Schadenfreude: Why We Take Pleasure in Other People’s Pain
Schadenfreude is a complicated word that has a very uncomplicated meaning. You know when you hear about an acquaintance breaking up with their significant other or losing their job or suffering another type of misfortune, and instead of feeling bad for them you get an inappropriate but unmistakable feeling of pleasure? This is schadenfreude, and it happens to virtually everyone. Why it happens, and what we can do to prevent it from happening, are questions that will soon be answered.
Origin
Schadenfreude is a German word that has no English equivalent, which is why we adopted it. However, just because there’s no word for schadenfreude in English doesn’t mean English speakers don’t experience this phenomenon. Based on its presence in many cultures’ lexicons, schadenfreude is a universal concept. This makes perfect sense –evolutionarily speaking.
It’s widely accepted that schadenfreude developed as a competitive advantage in early humans. This brings us to the three types of schadenfreude, all of which deal with social competition.
The Three Types
1) Rivalry-Based Schadenfreude
This type of schadenfreude is triggered by rivalries between individuals. “One person’s loss is another person’s gain” is how our survivalist minds view interpersonal relations. While we all hope to be compassionate towards those who suffer, when you are benefited by their suffering it can evoke schadenfreude. One example is a person who becomes ill after claiming to never get sick. A close relation, hearing this news, may become satisfied that this person can no longer hold such a title. He or she has lost social capital, which can then be claimed by the person experiencing schadenfreude.
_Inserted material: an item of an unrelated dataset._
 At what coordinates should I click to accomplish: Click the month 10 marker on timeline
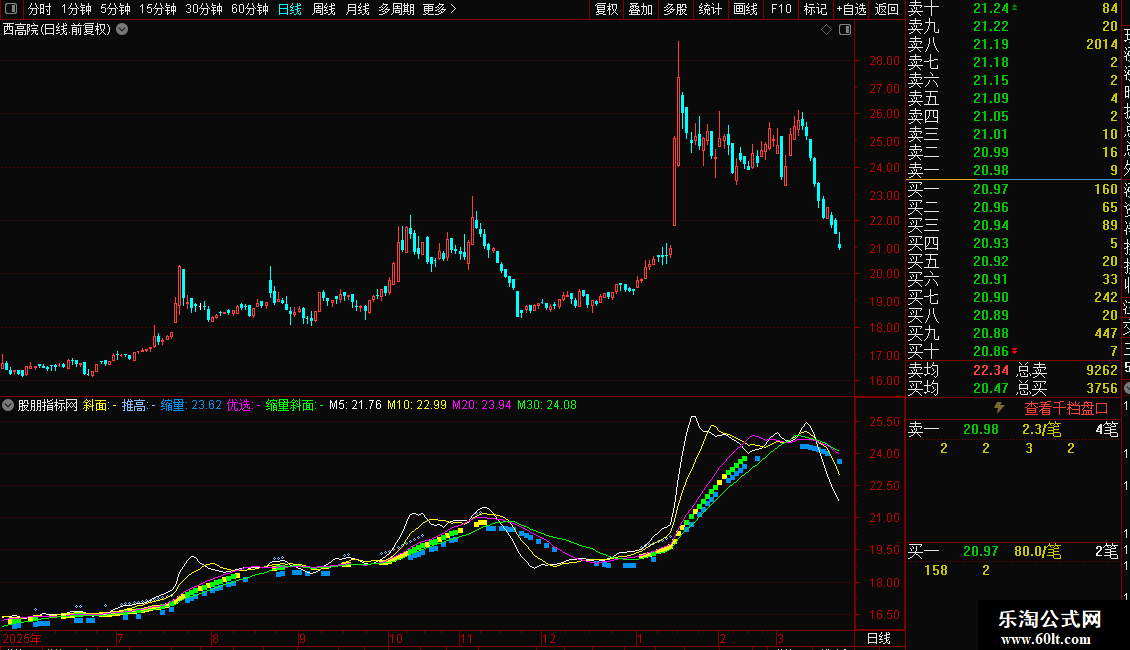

2) Aggression-Based Schadenfreude
While rivalry-based schadenfreude is motivated by competition between individuals, aggression-based schadenfreude is motivated by competition between groups. Humans belong to groups: family groups, friend groups, work groups, sports groups, etc. This means, of course, that there are groups we don’t belong to, which our survivalist minds put us in competition with. Aggression-based schadenfreude is thus evoked when something bad happens to a member of another group that has the potential to benefit your group. A common example is a member of a rival sports team getting injured.
3) Justice-Based Schadenfreude
This is perhaps the easiest schadenfreude to understand because one’s intellectual brain, not survivalist brain, is the chief motivator. Justice-based schadenfreude occurs in response to seeing a bad thing happen to a “bad” person. Feeling pleasure at such an event is certainly schadenfreude, but many people rationalize this feeling as a proper response to justice being served – for instance, a murderer receiving the death penalty.
How to Stop Schadenfreude
While it may not be possible to stop schadenfreude altogether, there are ways to manage it. One of the simplest ways is to recognize schadenfreude when it happens and examine why it has arisen and why this specific circumstance inspired satisfaction rather than compassion. Knowing how schadenfreude works entails knowing which parts of your self-esteem to strengthen so that others’ misfortunes aren’t used as emotional steroids.
Schadenfreude isn’t all bad, of course. It has some very important social and evolutionary purposes. As a result, schadenfreude is experienced by every human being. This doesn’t mean, however, that it is right. We can all do with a little more compassion for our fellow humans.
I still think it isn’t right to ever feel that.